The first night in New York he slept on a bench in Union Square. But the next day at Sousa’s rehearsal the tall, red-haired young man, wearing clothes that badly needed pressing, astounded the veteran bandsmen by his unusual mastery of the trombone.

Pryor became Sousa’s first trombone player in 1892, and the next year played first solo with him at the Chicago Exposition. From premiere soloist he went on to be Sousa’s assistant conductor also. A warm friendship developed between the two musicians, and they traveled together on three world tours in sixteen countries.

An episode that shows Pryor’s trombone magic happened at a concert at the Enclosed Garden in Berlin. Trombonists of six German regiments were there especially to hear him. Pryor played a selection in which he produced his own bass accompaniment, jumping three or four octaves between notes. The vast audience rose en masse and gave him an unprecedented ovation. After the concert the German trombonists approached a German-speaking member of the band and asked permission to examine the master’s instrument. They spent several minutes looking it over, taking it completely apart in the process. Finally they went away grumbling, “It’s impossible. Just another Yankee trick!”

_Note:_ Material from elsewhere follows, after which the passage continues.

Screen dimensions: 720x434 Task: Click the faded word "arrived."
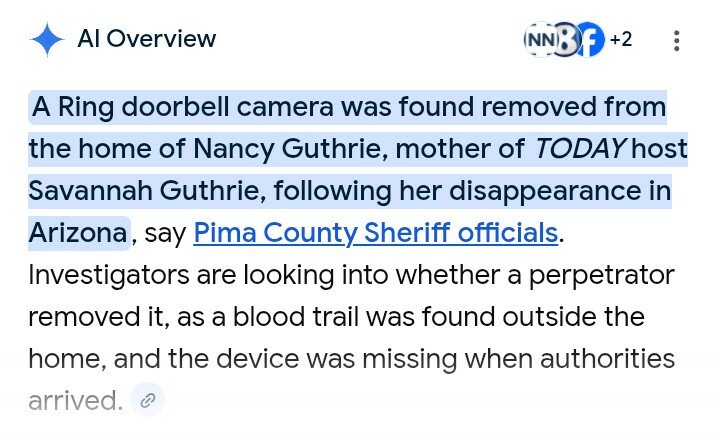(x=75, y=401)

During these years Pryor was christened “the trombone king” and in Germany he was called “the Paganini of the slide trombone.” He estimated that he had played 10,000 solos while he was with Sousa.

Pryor’s association with Sousa ended in 1902. Samuel D. Pryor had recently died, and Arthur took over the band which his father had started one year before Arthur’s birth. With the reorganized band, now made up of some of America’s most talented musicians, Arthur Pryor appeared at the Majestic Theater in New York on November 15, 1903, for his band’s premiere concert.

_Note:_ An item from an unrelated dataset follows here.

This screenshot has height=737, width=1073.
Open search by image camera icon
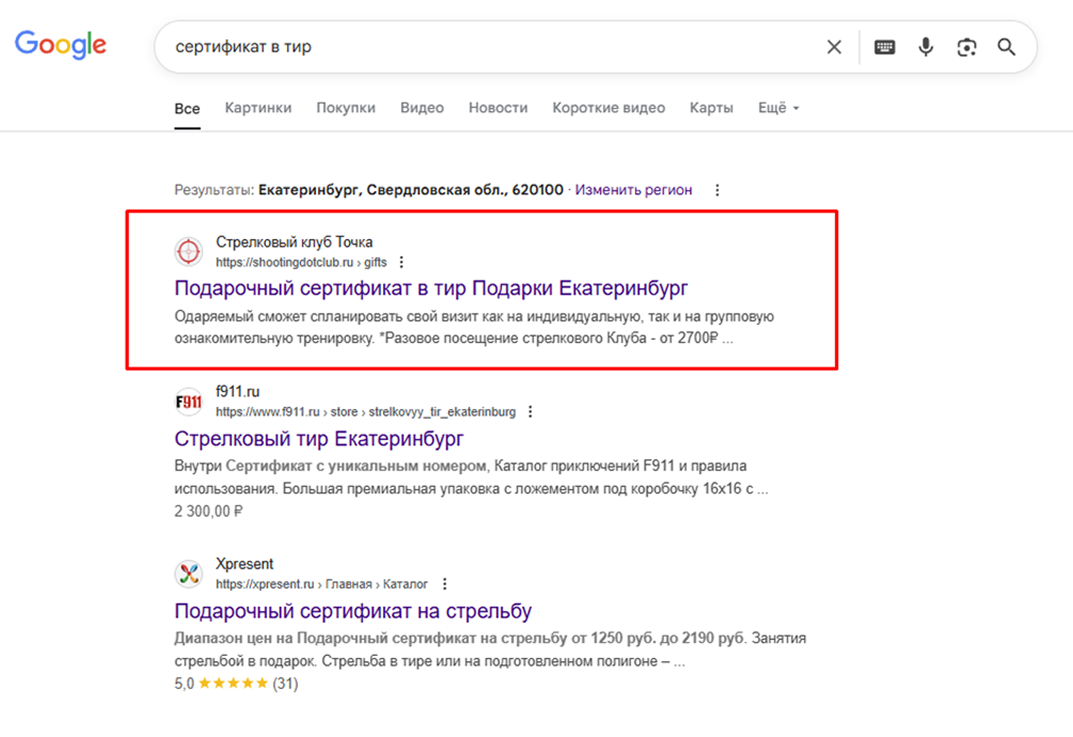pos(966,47)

For the next thirty years Pryor’s band was an internationally known American institution. Critics were lavish in their praise of this group’s simple but original and telling melody. The Pryor organization played at Asbury Park, New Jersey, for nineteen successive summers. From 1904 to 1909 it made six coast-to-coast tours; and for ten straight winters up to 1926, it played at the Royal Palm Park in Miami, Florida. It appeared for ten spring seasons at Willow Grove Park, Philadelphia, Pennsylvania, and at expositions, state fairs and many public conventions.

Besides, Pryor led his band in various theater and radio engagements, the latter sponsored by General Motors, General Electric, Goodyear Tire and other companies. One popular broadcast, known as the Schradertown Band carried two comics, Gus and Louis, so-called proprietors of the Schradertown Garage.

Pryor was very active in making recordings, notably for the Victor Company. For thirty-one years he was organizer and director of various bands and orchestras making Victor records.

Arthur Pryor was the author of more than 300 compositions, including three light operas, Jingaboo, On the Eve of Her Wedding Day, and Uncle Tom’s Cabin. Originality, beauty of melody and exceptionally fine and effective arrangements characterize his compositions, many of which were sung, whistled and played over the whole country. On Jersey Shore was a great favorite, particularly with his New Jersey audiences who rose to a man when it was played. Razzazza Mazzazza, Irish King, Goody Two Shoes, and Southern Hospitality were always encore winners. But The Whistler and His Dog, a novelty two-step became a craze everywhere. Audiences demanded it, and whistled it and kept time with their feet to the lively, catchy tune.

Although Pryor remained identified with his band until his death, he virtually retired in 1938. He was always proud of his birthplace, St. “Joe,” Missouri, but New Jersey had been “home” for a long time. Here he lived with his wife, the former Maude Russell, whom he had married in 1895. Their two sons, Arthur, Jr., a bandsman and New York advertising executive, and Roger, orchestra leader and movie actor carry on the inherited musical strain.

Typical of the popularity of the genial, kindly Arthur Pryor was his election in 1933 as freeholder of Monmouth County with 5,000 votes over a veteran politician.

Arthur Pryor, noted bandmaster, composer, and greatest trombone player the world ever had, died June 18, 1942, at his home, in West Long Branch, New Jersey. But his music, which for more than fifty years had set the feet of millions of people throughout the world to marching, lives on.